La clausola di invarianza finanziaria è contenuta, infine, nel comma 2 dell’unico articolo del provvedimento normativo in esame.
Considerato:
La Sezione ritiene di dover fare due considerazioni preliminari.
Il combinato disposto del co. 3 dell’art. 2 e del co. 1 dell’art. 5 della legge n. 319 del 2012 attribuisce il potere di proposta del regolamento in oggetto congiuntamente al Presidente del Consiglio ed ai Ministri dell’Interno e della Giustizia, nonché a quelli delegati per le pari opportunità e per le politiche per la famiglia. Fermo restando quanto illustrato nella premessa in ordine alla delega per le pari opportunità al Ministro del Lavoro e delle politiche sociali ed in ordine all’inesistenza di una delega relativa alle politiche per la famiglia, i Ministri suindicati debbono considerarsi coproponenti del provvedimento in esame, assumendosene, per così dire, la paternità e la responsabilità politica.

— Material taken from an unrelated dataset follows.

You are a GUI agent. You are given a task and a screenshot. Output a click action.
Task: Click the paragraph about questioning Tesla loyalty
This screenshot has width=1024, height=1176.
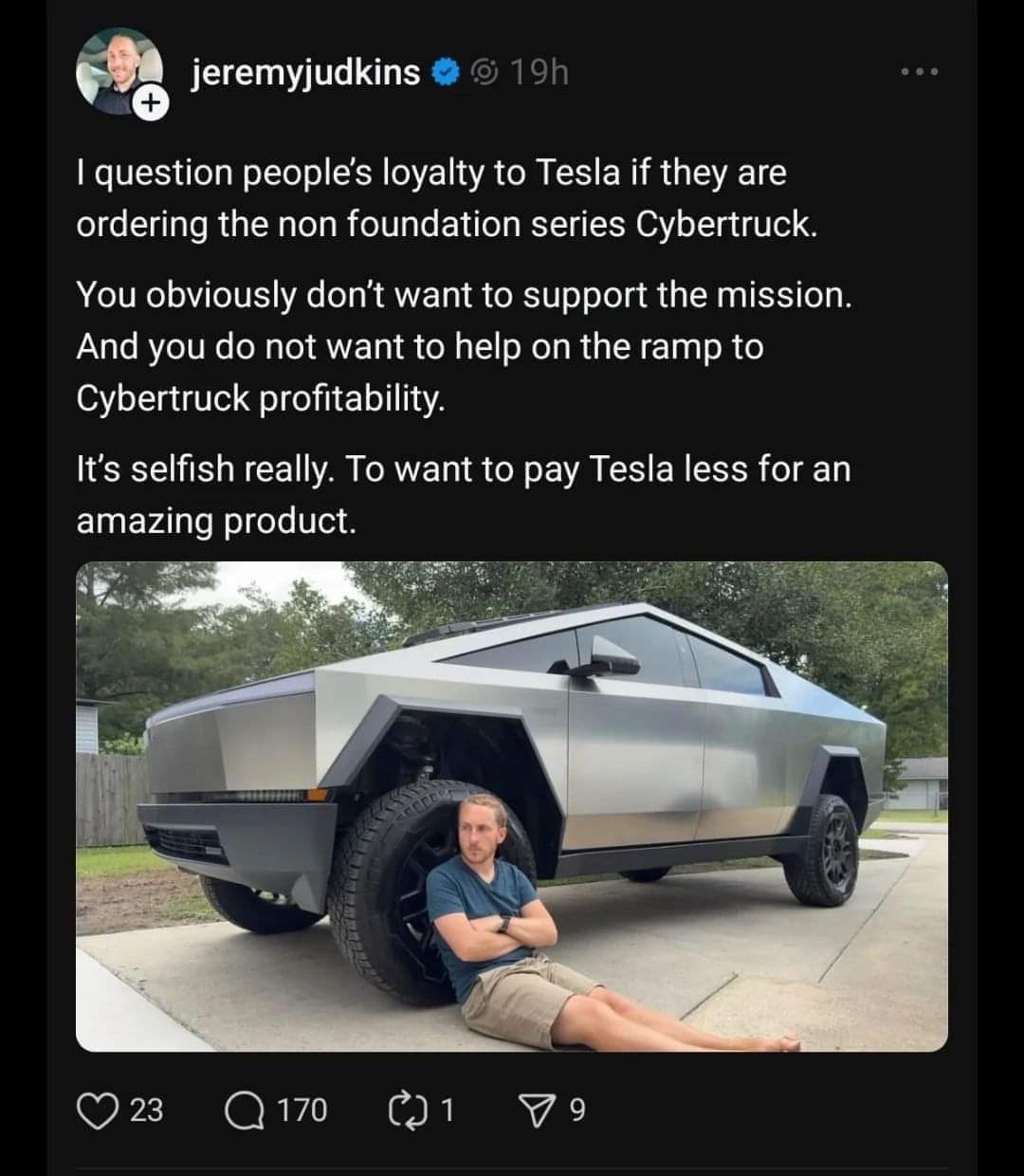click(446, 198)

Ne deriva che non può considerarsi sufficiente, al fine dell’assunzione della proposta del provvedimento stesso, né l’approvazione preliminare in Consiglio dei Ministri, né il mero assenso alla prosecuzione dell’iter del titolare di un ufficio di diretta collaborazione, che neppure faccia riferimento ad un’espressa delega ricevuta in proposito dal Ministro.
Si invita pertanto l’Amministrazione riferente a regolarizzare l’iter del provvedimento in esame prima della deliberazione definitiva da parte del Consiglio dei Ministri.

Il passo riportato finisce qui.